Pero no hay que llamar deber, como nosotros hacemos
todos los días, al agrior e intestina rudeza que nacen del
interés y la pasión privados, ni valor a la
conducta maliciosa y traidora; sólo nombran su
propensión hacia la malignidad y la violencia; y no es la
causa lo que les acalora, es el interés particular,
atizando la guerra no porque sea justa, sino porque es
guerra.

Nada se opone a que puedan sostenerse relaciones
armónicas y leales entre dos hombres enemigos el uno del
otro; conducíos con una afección, si no igual en
todo (pues ésta puede soportar medidas diferentes), al
menos templada, y que no os comprometa tanto a uno que todo lo
pueda exigir de vosotros; contentaos igualmente con media medida
de su gracia y con agitaros en el agua turbia sin echar la
caña.

La otra manera, o sea el brindarse con todas sus fuerzas
a los unos y a los otros, depende todavía menos de la
prudencia que de la conciencia. Aquel a quien servís de
instrumento para traicionar a una persona y de quien sois
igualmente bien conocido ¿no sabe de sobra que con
él haréis lo propio cuando le llegue el turno?
Reconoceos como hombre perverso, y sin embargo os oye, obtiene y
alcanza de vosotros el provecho merced a vuestra deslealtad; los
hombres dobles son inútiles en lo que procuran, pero es
preciso guardarse de que, sólo arranquen lo menos
posible.

----

Solicitud 1:
Anota sin cambios el fragmento del extracto que empieza con las palabras "La otra manera, o" y termina con "llegue el turno?".

Datos registrados:

----

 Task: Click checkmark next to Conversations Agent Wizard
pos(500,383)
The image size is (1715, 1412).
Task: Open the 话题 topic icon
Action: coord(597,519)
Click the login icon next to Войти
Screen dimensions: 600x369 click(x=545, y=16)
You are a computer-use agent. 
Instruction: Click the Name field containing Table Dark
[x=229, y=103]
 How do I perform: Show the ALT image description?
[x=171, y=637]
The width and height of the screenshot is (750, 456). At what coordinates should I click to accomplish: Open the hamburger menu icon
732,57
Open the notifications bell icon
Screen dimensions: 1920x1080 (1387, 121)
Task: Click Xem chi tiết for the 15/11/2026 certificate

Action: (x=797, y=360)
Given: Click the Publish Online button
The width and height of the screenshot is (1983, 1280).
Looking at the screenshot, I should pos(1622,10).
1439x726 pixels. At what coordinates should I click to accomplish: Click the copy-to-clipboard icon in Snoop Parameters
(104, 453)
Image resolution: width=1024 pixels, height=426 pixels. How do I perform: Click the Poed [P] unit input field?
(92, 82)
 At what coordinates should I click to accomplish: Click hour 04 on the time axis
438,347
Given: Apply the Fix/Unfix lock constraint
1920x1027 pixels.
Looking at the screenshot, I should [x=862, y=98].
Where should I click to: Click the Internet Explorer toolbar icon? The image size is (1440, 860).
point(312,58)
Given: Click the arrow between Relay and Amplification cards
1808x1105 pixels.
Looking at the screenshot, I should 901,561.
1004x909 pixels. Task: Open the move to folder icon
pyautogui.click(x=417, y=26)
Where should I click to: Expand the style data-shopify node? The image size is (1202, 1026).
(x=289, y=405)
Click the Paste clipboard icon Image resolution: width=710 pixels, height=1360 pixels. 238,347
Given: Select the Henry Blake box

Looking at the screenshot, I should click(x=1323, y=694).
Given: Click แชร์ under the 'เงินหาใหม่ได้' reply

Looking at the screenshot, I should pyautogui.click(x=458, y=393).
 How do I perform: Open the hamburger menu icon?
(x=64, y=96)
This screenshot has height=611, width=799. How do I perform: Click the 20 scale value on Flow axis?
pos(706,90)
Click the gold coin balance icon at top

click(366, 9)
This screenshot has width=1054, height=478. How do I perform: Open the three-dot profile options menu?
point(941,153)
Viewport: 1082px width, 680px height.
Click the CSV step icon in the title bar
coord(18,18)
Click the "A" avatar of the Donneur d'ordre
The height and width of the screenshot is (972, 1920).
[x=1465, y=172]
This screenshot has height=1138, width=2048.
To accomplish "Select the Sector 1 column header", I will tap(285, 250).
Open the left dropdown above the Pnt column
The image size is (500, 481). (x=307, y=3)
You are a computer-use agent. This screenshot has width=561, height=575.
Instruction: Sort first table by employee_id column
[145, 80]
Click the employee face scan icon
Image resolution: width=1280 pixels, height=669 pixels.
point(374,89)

----

Solicitud 2:
En los registros, cambia "hamburger menu" por "navigation menu" en el tramo que empieza con la línea que contiene "Given: Select the Henry Blake box" y termina con la línea que contiene "(x=64, y=96)", ambas incluidas. Devuelve solo esas líneas y deja todo lo demás igual.

Respuesta completa 1:
La otra manera, o sea el brindarse con todas sus fuerzas
a los unos y a los otros, depende todavía menos de la
prudencia que de la conciencia. Aquel a quien servís de
instrumento para traicionar a una persona y de quien sois
igualmente bien conocido ¿no sabe de sobra que con
él haréis lo propio cuando le llegue el turno?

Respuesta completa 2:
Given: Select the Henry Blake box

Looking at the screenshot, I should click(x=1323, y=694).
Given: Click แชร์ under the 'เงินหาใหม่ได้' reply

Looking at the screenshot, I should pyautogui.click(x=458, y=393).
 How do I perform: Open the navigation menu icon?
(x=64, y=96)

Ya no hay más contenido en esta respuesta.